Take the entries below and print all of them exactly, please.

____ DATASET RECORDS

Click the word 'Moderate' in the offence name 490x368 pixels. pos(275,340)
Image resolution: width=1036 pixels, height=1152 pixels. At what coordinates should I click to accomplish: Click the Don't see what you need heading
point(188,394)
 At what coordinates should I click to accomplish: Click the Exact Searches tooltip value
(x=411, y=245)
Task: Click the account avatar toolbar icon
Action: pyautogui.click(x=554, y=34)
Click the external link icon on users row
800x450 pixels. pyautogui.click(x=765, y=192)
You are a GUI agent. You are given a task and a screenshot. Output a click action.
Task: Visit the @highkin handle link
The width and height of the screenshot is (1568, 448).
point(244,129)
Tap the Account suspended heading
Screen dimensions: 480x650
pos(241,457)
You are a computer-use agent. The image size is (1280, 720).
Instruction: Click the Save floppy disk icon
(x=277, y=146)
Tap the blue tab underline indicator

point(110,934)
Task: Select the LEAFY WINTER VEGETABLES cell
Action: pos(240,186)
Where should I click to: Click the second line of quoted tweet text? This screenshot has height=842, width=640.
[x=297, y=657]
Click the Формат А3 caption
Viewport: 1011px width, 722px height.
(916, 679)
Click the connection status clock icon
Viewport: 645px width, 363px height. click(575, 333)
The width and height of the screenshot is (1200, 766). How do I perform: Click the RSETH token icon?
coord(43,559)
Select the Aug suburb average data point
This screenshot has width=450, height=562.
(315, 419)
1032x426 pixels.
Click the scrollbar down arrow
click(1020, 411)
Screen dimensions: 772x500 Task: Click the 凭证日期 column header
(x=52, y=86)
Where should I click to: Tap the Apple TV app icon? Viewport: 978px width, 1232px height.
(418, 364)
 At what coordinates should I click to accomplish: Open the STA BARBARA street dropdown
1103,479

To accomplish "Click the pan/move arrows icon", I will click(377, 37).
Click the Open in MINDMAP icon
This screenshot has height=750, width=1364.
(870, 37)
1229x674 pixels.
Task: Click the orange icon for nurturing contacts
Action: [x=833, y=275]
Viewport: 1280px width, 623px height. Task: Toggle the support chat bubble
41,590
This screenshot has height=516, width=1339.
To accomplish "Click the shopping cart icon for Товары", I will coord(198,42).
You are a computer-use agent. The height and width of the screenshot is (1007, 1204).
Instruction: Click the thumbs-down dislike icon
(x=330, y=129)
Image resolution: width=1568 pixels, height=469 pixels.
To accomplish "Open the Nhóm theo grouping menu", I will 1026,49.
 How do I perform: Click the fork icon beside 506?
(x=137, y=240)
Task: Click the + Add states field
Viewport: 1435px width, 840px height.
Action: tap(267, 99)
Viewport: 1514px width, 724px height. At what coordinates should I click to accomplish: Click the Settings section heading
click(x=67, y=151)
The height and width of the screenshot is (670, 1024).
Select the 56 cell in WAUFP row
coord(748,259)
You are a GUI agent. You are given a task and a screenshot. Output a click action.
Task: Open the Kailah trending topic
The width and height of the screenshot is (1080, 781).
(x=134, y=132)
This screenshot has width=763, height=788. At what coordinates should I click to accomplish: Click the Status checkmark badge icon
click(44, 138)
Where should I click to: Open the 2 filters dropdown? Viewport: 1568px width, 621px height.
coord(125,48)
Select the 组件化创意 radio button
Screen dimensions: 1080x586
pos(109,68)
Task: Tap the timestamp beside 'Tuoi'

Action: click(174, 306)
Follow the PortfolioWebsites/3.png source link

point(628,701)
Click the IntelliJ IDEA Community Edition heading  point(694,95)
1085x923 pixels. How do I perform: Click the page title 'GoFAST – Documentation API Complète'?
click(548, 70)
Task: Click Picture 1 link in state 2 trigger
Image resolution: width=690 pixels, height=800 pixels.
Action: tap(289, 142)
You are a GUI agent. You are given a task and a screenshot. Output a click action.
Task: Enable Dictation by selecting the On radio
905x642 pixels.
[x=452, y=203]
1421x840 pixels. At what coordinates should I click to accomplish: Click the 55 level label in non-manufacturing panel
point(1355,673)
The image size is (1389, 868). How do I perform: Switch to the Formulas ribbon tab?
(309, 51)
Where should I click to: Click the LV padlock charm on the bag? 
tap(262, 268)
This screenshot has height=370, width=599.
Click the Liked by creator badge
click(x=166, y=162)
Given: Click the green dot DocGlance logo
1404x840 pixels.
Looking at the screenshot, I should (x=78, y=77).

________

- _YOUR RESPONSE_
Click the word 'Moderate' in the offence name 490x368 pixels. pos(275,340)
Image resolution: width=1036 pixels, height=1152 pixels. At what coordinates should I click to accomplish: Click the Don't see what you need heading
point(188,394)
 At what coordinates should I click to accomplish: Click the Exact Searches tooltip value
(x=411, y=245)
Task: Click the account avatar toolbar icon
Action: pyautogui.click(x=554, y=34)
Click the external link icon on users row
800x450 pixels. pyautogui.click(x=765, y=192)
You are a GUI agent. You are given a task and a screenshot. Output a click action.
Task: Visit the @highkin handle link
The width and height of the screenshot is (1568, 448).
point(244,129)
Tap the Account suspended heading
Screen dimensions: 480x650
pos(241,457)
You are a computer-use agent. The image size is (1280, 720).
Instruction: Click the Save floppy disk icon
(x=277, y=146)
Tap the blue tab underline indicator

point(110,934)
Task: Select the LEAFY WINTER VEGETABLES cell
Action: pos(240,186)
Where should I click to: Click the second line of quoted tweet text? This screenshot has height=842, width=640.
[x=297, y=657]
Click the Формат А3 caption
Viewport: 1011px width, 722px height.
(916, 679)
Click the connection status clock icon
Viewport: 645px width, 363px height. click(575, 333)
The width and height of the screenshot is (1200, 766). How do I perform: Click the RSETH token icon?
coord(43,559)
Select the Aug suburb average data point
This screenshot has width=450, height=562.
(315, 419)
1032x426 pixels.
Click the scrollbar down arrow
click(1020, 411)
Screen dimensions: 772x500 Task: Click the 凭证日期 column header
(x=52, y=86)
Where should I click to: Tap the Apple TV app icon? Viewport: 978px width, 1232px height.
(418, 364)
 At what coordinates should I click to accomplish: Open the STA BARBARA street dropdown
1103,479

To accomplish "Click the pan/move arrows icon", I will click(377, 37).
Click the Open in MINDMAP icon
This screenshot has height=750, width=1364.
(870, 37)
1229x674 pixels.
Task: Click the orange icon for nurturing contacts
Action: [x=833, y=275]
Viewport: 1280px width, 623px height. Task: Toggle the support chat bubble
41,590
This screenshot has height=516, width=1339.
To accomplish "Click the shopping cart icon for Товары", I will coord(198,42).
You are a computer-use agent. The height and width of the screenshot is (1007, 1204).
Instruction: Click the thumbs-down dislike icon
(x=330, y=129)
Image resolution: width=1568 pixels, height=469 pixels.
To accomplish "Open the Nhóm theo grouping menu", I will 1026,49.
 How do I perform: Click the fork icon beside 506?
(x=137, y=240)
Task: Click the + Add states field
Viewport: 1435px width, 840px height.
Action: tap(267, 99)
Viewport: 1514px width, 724px height. At what coordinates should I click to accomplish: Click the Settings section heading
click(x=67, y=151)
The height and width of the screenshot is (670, 1024).
Select the 56 cell in WAUFP row
coord(748,259)
You are a GUI agent. You are given a task and a screenshot. Output a click action.
Task: Open the Kailah trending topic
The width and height of the screenshot is (1080, 781).
(x=134, y=132)
This screenshot has width=763, height=788. At what coordinates should I click to accomplish: Click the Status checkmark badge icon
click(44, 138)
Where should I click to: Open the 2 filters dropdown? Viewport: 1568px width, 621px height.
coord(125,48)
Select the 组件化创意 radio button
Screen dimensions: 1080x586
pos(109,68)
Task: Tap the timestamp beside 'Tuoi'

Action: click(174, 306)
Follow the PortfolioWebsites/3.png source link

point(628,701)
Click the IntelliJ IDEA Community Edition heading  point(694,95)
1085x923 pixels. How do I perform: Click the page title 'GoFAST – Documentation API Complète'?
click(548, 70)
Task: Click Picture 1 link in state 2 trigger
Image resolution: width=690 pixels, height=800 pixels.
Action: tap(289, 142)
You are a GUI agent. You are given a task and a screenshot. Output a click action.
Task: Enable Dictation by selecting the On radio
905x642 pixels.
[x=452, y=203]
1421x840 pixels. At what coordinates should I click to accomplish: Click the 55 level label in non-manufacturing panel
point(1355,673)
The image size is (1389, 868). How do I perform: Switch to the Formulas ribbon tab?
(309, 51)
Where should I click to: Click the LV padlock charm on the bag? 
tap(262, 268)
This screenshot has height=370, width=599.
Click the Liked by creator badge
click(x=166, y=162)
Given: Click the green dot DocGlance logo
1404x840 pixels.
Looking at the screenshot, I should (x=78, y=77).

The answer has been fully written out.